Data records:
╭──

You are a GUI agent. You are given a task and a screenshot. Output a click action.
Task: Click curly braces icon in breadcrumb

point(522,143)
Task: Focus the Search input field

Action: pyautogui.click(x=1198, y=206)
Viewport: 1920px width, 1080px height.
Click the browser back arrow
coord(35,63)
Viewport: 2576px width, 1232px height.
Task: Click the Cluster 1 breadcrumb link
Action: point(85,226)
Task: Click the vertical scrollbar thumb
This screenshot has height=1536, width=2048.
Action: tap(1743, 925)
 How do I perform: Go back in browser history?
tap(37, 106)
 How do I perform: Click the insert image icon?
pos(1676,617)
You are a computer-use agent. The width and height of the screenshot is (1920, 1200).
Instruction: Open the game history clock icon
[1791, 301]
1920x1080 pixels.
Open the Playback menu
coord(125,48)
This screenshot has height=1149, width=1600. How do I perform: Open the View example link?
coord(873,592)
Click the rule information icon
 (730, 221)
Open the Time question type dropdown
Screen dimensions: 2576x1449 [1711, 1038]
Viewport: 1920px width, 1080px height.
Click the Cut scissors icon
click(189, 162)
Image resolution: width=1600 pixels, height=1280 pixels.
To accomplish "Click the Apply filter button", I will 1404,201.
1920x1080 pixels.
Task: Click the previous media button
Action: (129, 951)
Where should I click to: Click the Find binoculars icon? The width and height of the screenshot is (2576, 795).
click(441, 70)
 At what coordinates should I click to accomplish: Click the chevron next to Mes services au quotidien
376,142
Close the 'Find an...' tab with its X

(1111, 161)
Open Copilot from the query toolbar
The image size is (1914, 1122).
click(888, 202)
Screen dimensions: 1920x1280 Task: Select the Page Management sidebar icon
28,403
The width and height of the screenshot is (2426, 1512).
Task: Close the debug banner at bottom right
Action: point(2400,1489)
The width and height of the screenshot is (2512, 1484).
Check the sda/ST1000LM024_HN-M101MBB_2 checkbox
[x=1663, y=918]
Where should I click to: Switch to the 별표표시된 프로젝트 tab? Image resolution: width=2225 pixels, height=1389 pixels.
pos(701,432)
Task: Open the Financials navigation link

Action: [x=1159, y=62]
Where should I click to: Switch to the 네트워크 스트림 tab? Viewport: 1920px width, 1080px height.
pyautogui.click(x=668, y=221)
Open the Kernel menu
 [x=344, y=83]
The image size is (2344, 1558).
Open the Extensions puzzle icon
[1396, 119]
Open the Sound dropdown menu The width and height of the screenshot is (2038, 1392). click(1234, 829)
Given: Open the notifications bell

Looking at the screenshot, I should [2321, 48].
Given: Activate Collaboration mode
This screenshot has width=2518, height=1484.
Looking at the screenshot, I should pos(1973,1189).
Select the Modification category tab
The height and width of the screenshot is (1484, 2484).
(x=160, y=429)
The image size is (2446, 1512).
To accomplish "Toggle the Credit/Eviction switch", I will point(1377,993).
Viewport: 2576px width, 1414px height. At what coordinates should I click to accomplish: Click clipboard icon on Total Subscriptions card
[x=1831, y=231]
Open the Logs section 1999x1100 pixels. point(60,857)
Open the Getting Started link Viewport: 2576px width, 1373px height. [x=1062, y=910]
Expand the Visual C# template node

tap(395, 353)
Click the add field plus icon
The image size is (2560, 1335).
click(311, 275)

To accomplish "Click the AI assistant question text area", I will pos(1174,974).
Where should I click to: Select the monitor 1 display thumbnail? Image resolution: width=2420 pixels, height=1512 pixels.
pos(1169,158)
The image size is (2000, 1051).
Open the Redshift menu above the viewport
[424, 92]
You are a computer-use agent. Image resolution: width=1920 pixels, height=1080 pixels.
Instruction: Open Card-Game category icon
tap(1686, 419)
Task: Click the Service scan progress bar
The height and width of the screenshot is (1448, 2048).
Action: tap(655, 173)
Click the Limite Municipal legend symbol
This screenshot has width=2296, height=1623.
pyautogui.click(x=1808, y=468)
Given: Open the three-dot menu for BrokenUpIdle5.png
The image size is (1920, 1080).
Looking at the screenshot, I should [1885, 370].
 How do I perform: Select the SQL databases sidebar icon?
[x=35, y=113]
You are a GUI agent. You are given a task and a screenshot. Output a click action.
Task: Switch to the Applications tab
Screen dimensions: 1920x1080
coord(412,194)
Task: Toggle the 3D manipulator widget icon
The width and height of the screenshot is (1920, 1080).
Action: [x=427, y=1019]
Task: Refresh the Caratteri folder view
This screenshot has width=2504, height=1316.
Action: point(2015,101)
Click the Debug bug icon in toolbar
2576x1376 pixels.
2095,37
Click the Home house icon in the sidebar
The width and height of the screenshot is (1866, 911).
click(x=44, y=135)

╰──

EXERCISE DETAILS: Transcribe the lines above between the line holding "Task: Switch to the Applications tab" and the line holding "Click the Debug bug icon in toolbar", inclusive, exactly as they stand and with nothing added.

WRITTEN RESPONSE:
Task: Switch to the Applications tab
Screen dimensions: 1920x1080
coord(412,194)
Task: Toggle the 3D manipulator widget icon
The width and height of the screenshot is (1920, 1080).
Action: [x=427, y=1019]
Task: Refresh the Caratteri folder view
This screenshot has width=2504, height=1316.
Action: point(2015,101)
Click the Debug bug icon in toolbar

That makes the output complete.